To calculate shrinkage, you can use the following formula:

Shrinkage = (Recorded Inventory Level - Actual Physical Inventory Count) / Recorded Inventory Level

To reduce shrinkage, you can provide training and awareness for your employees on how to handle and prevent theft and other retail crimes. Also, implementing robust security measures like investing in alarm systems and surveillance cameras will discourage many people from attempting to steal. 

Inventory Turnover

This metric evaluates how quickly inventory is sold and replenished, providing insights into inventory management and cash flow.  Tracking inventory turnover helps businesses optimize inventory levels, identify slow-moving or obsolete inventory, improve sales forecasting, assess product performance, optimize the supply chain, and support financial analysis.

To calculate inventory turnover you can use this formula:

Inventory Turnover = Cost of Goods Sold / Average Inventory Value

Want to increase inventory turnover? Here are a few tactics that can help:

  • Demand forecasting and planning
  • Just-in-Time (JIT) inventory management
  • Efficient supply chain management
  • Product assortment and SKU rationalization

Employee Productivity

Employee productivity helps assess workforce efficiency and staffing needs. There are two metrics that can show you the productivity of your workforce. Depending on what you wish to analyze you can calculate sales per employee or sales per labor hour. 

Here are the formulas for both of these metrics:

Sales per Employee = Total Sales Revenue / Number of Employees

Sales per Labor Hour = Total Sales Revenue / Total Labor Hours Worked

The first will show you how productive each employee is in a period of time. Sales per Labor hour will showcase the productivity of your whole workforce.

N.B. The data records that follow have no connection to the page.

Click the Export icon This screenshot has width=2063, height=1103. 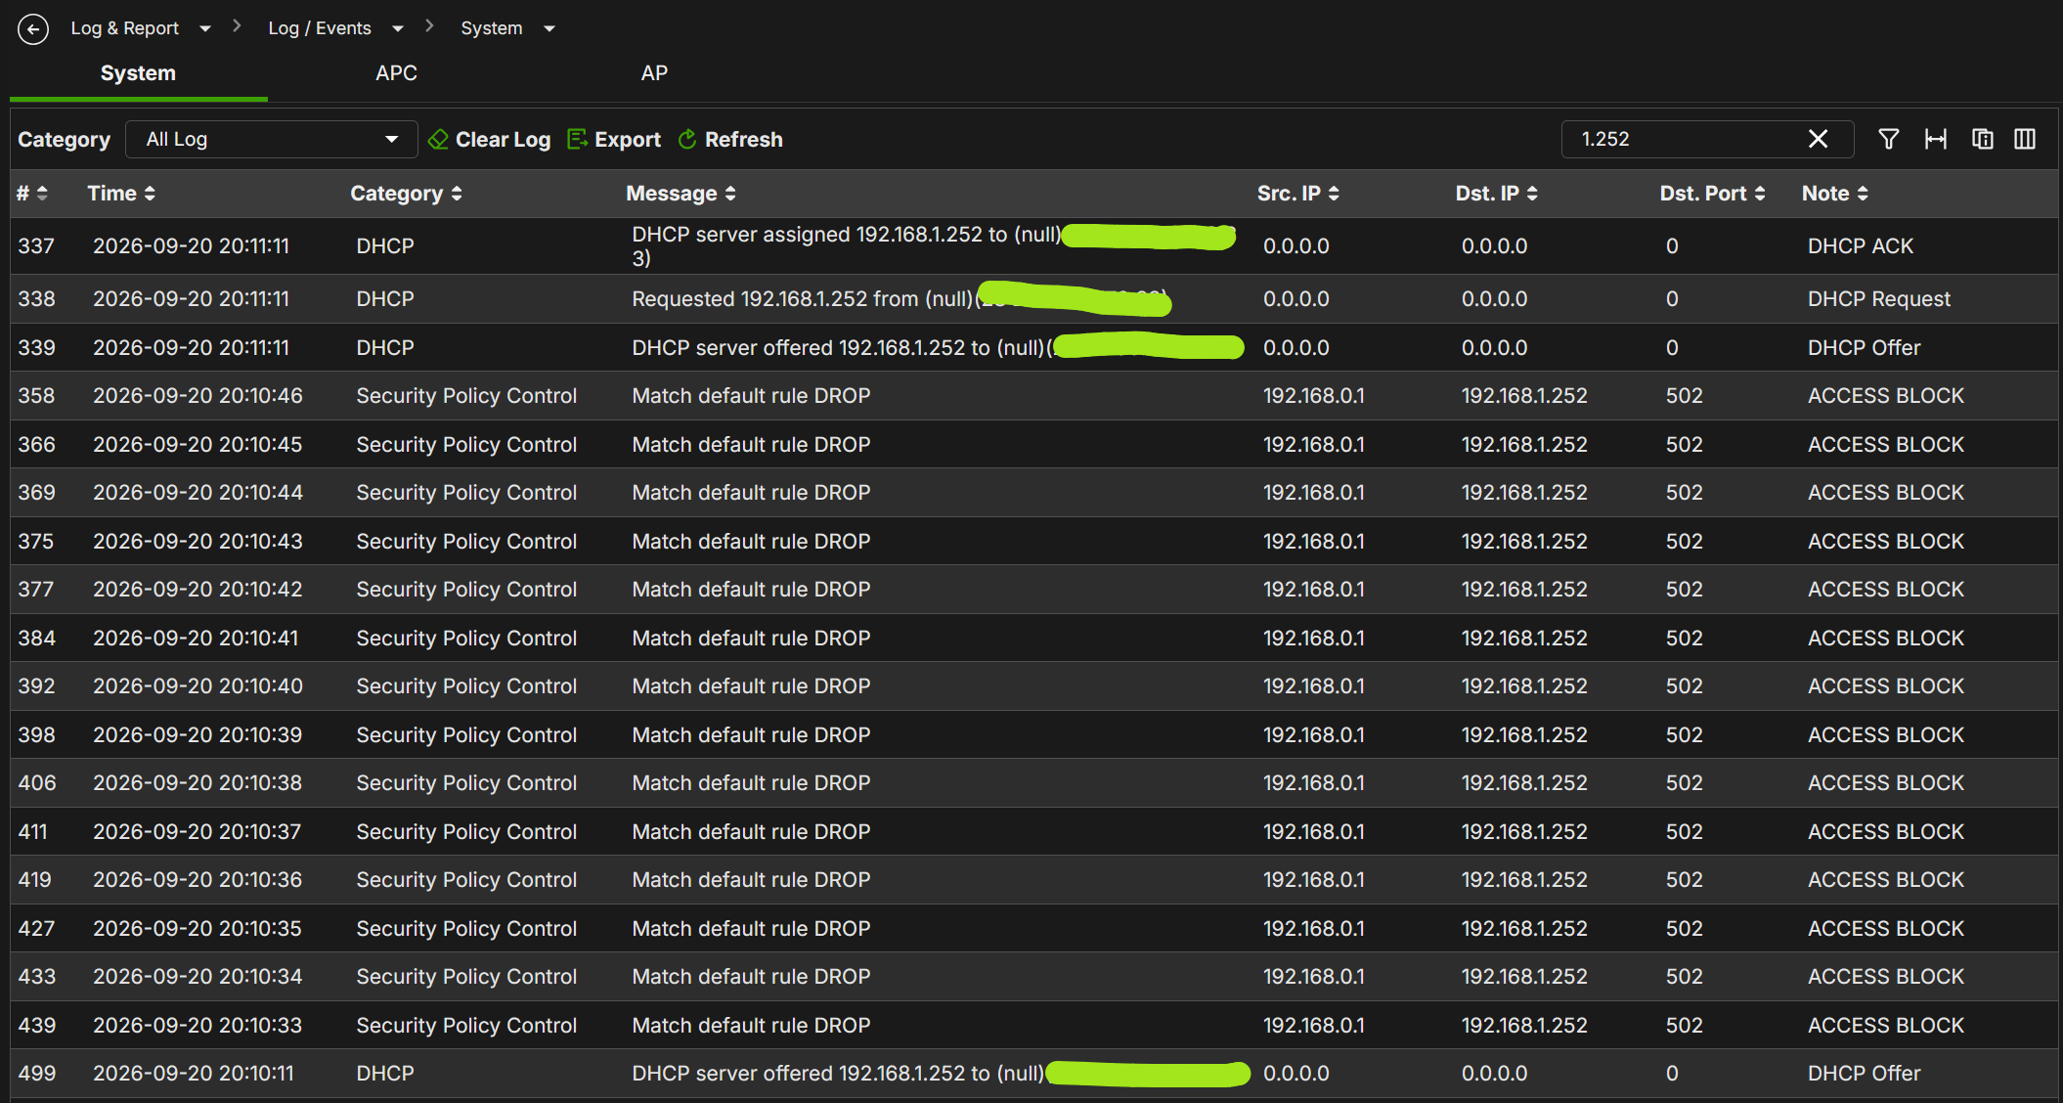click(x=578, y=139)
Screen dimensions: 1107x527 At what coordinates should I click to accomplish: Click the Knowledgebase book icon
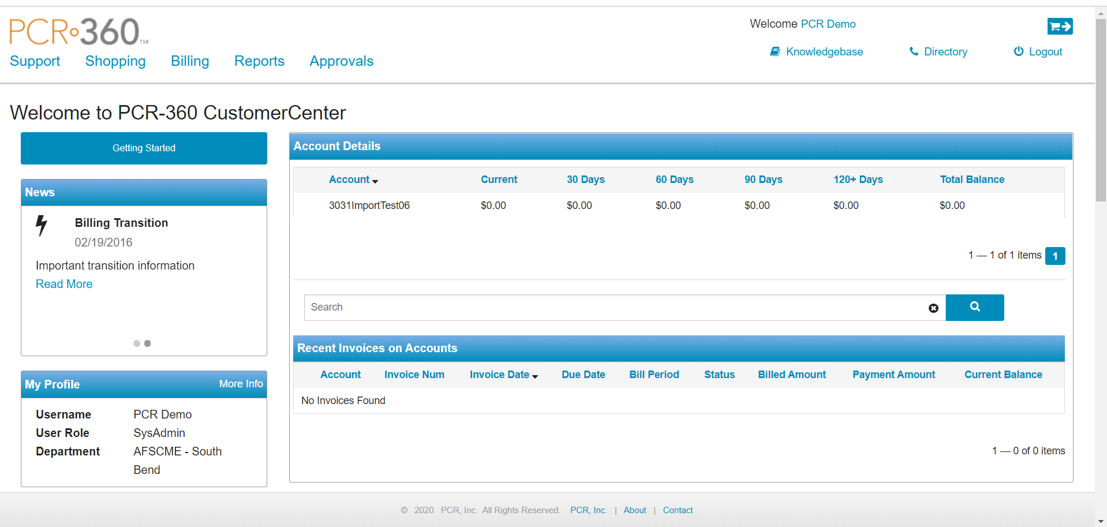tap(775, 51)
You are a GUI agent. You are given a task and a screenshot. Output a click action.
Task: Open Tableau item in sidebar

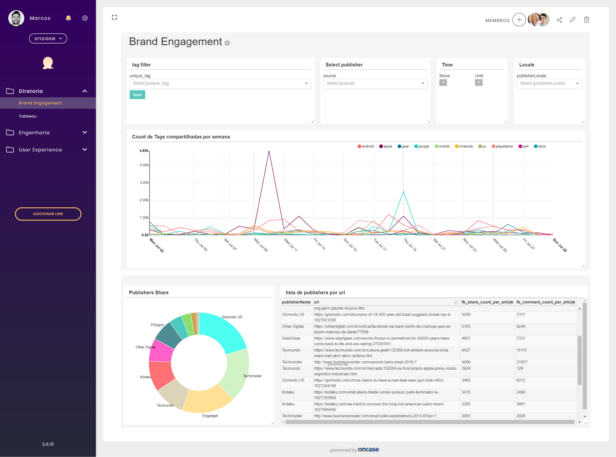28,116
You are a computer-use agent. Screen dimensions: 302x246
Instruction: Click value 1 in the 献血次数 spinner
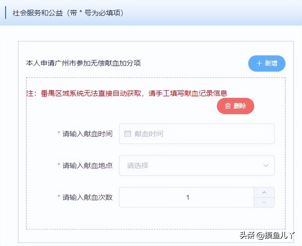point(188,197)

If you want to increase employee productivity you can: 

  • Provide regular training for employees
  • Offer benefits and incentives such as performance bonuses
  • Encourage work-life balance
  • Make sure your employees have a positive work environment

Keep an eye on the performance of your store

Numbers don’t lie, but you need to know how to collect data and compare it against benchmarks. Tracking and analyzing these metrics and KPIs will allow you to have a complete overview of the performance of your business and current growth opportunities.